In researching these avenues, critical race theory and post colonial studies contributed tremendously to the analysis of movement of human capital from the global east and south to the global west and north (Ball 2004; Clark, Stewart, & Clark 2006; Romero 2008). This is especially true in the context of migration of health care providers, whose migration is reflected not only in remittances sent back to their countries of origin but also in poor health conditions and the drain of health care systems of developing nations (Buchan 2006; Chen & Boufford 2005; Kapur & McHale 2005). This phenomenon, as alluded to earlier, has become known as "brain drain" in professional and academic literature and one of the dominant issues in the literature on migration of internationally educated health care providers (Ahmad et al. 2003; Aiken, Buchan, Sochalski, Nichols, & Powell 2004; Aluwihare 2005; Astor et al. 2005; Buchan 2006).

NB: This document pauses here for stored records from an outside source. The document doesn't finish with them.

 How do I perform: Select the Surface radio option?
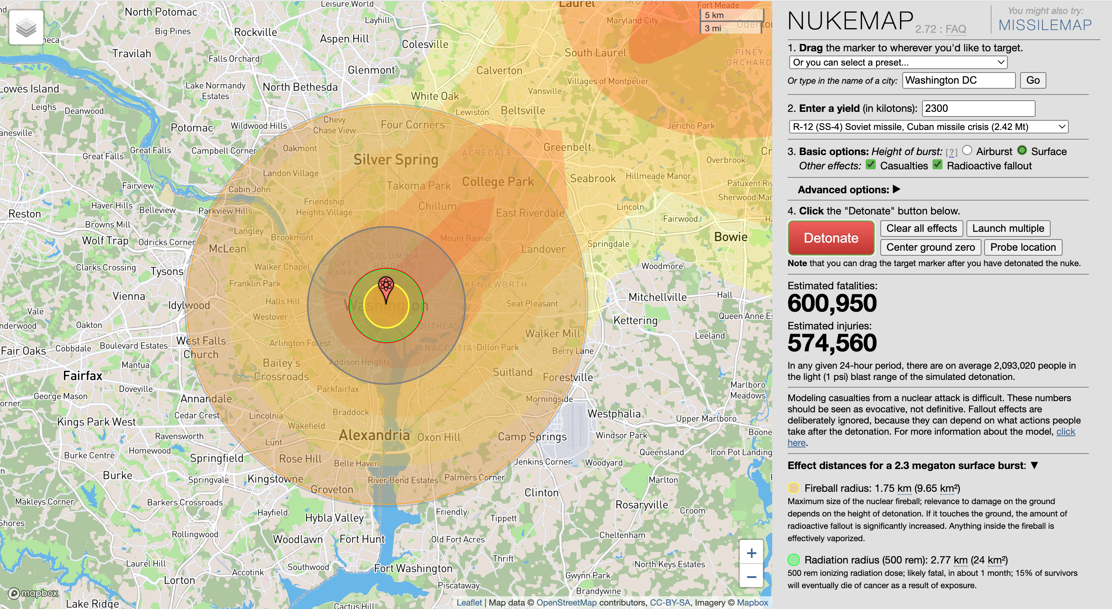point(1021,150)

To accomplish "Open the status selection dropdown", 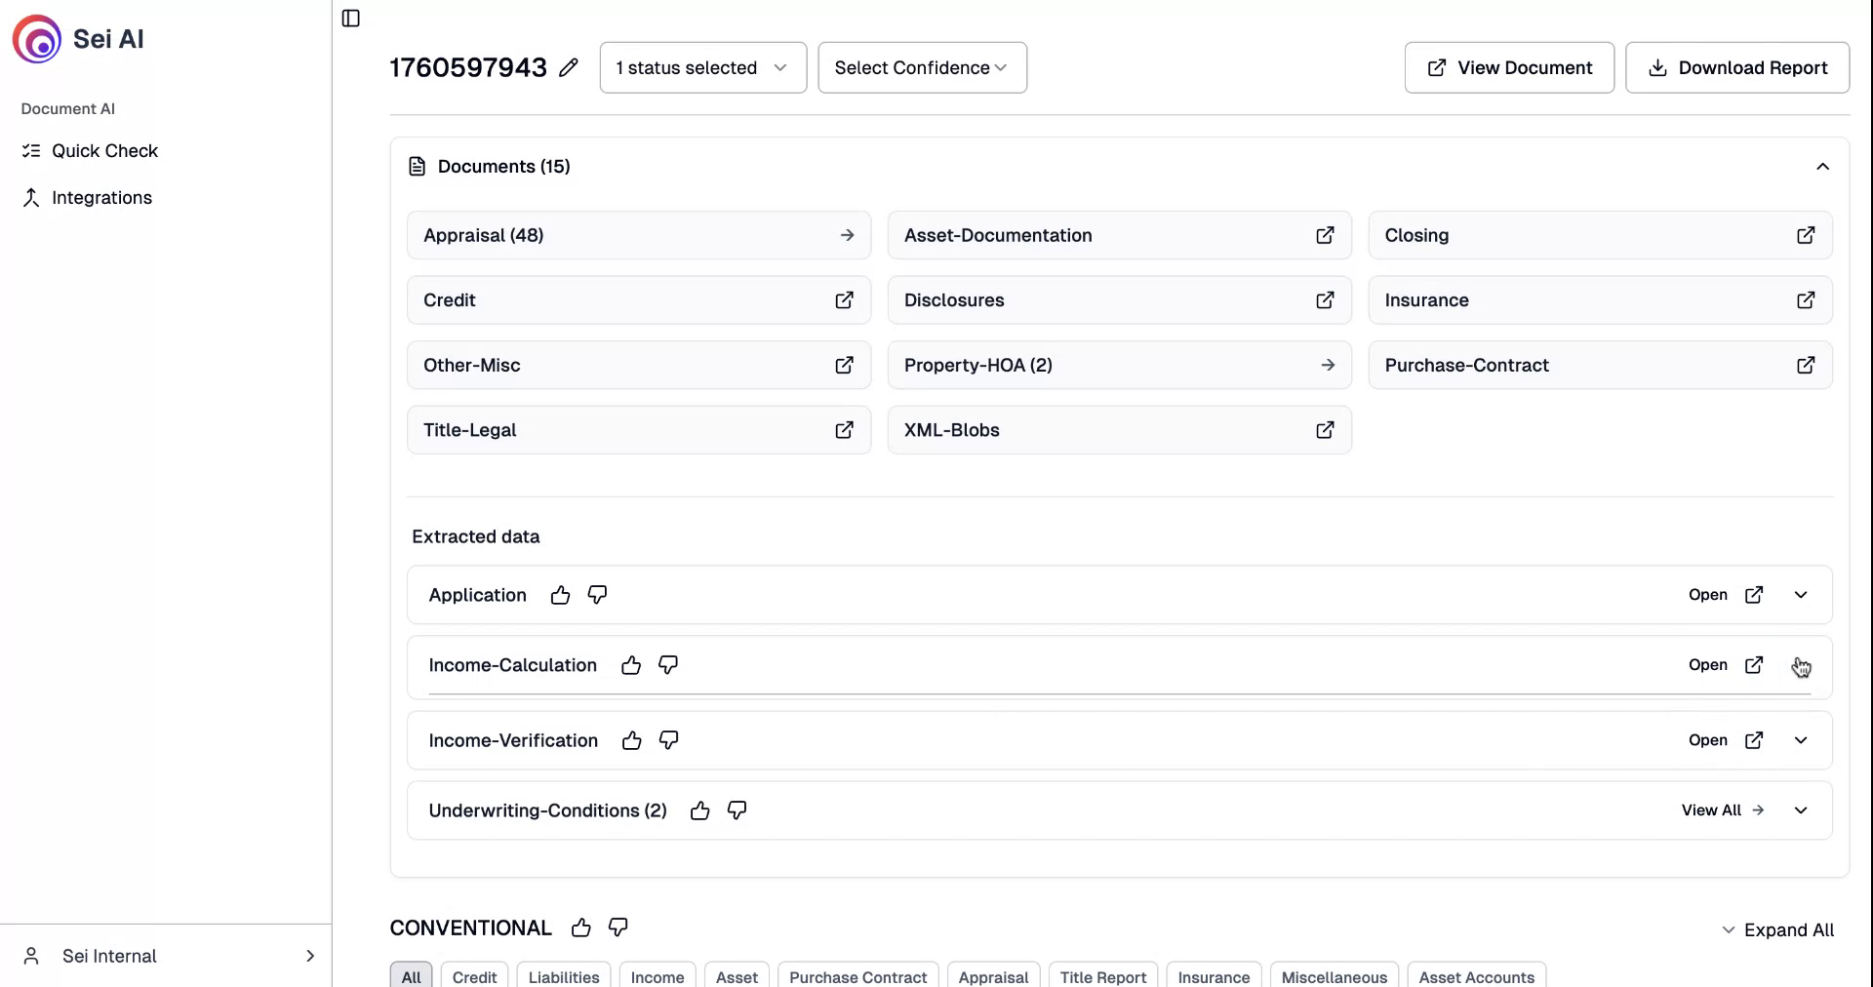I will [702, 67].
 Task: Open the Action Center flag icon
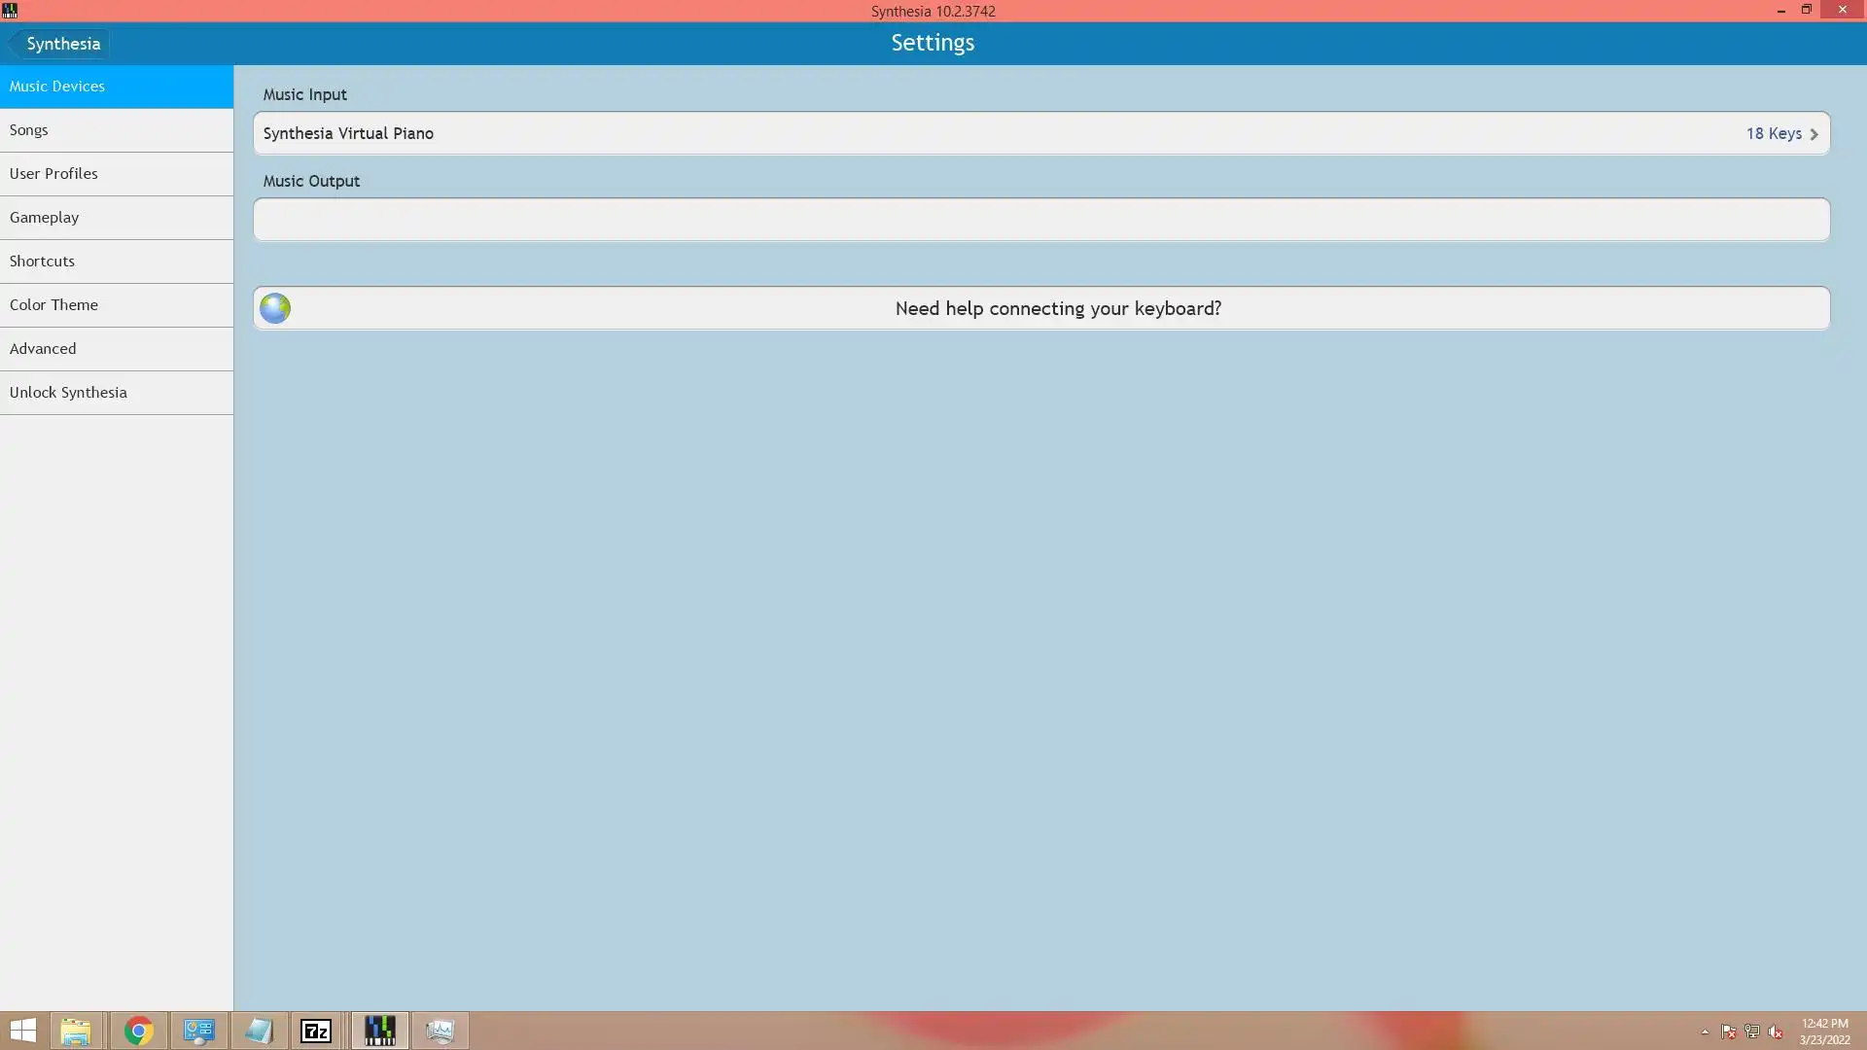pyautogui.click(x=1728, y=1032)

In sum, we suggest that successful analysis of migration patterns of health care workers should include the analysis of economic, cultural, and individual factors leading to migration and to be contextualized in a larger socio-political context. In other words, "the satisfactory theoretical account of international migration must contain at least four elements: a treatment of the structural forces that promote emigration from developing countries; a characterization of the social forces that attract migrants into developed nations; a consideration of the motivations, goals, and aspirations of people who respond to these structural forces by becoming international migrants; and a treatment of the economic structures that arise to connect areas of out-and in-migration" (Hirschman, Kasinitz, & DeWind 1999, p. 50).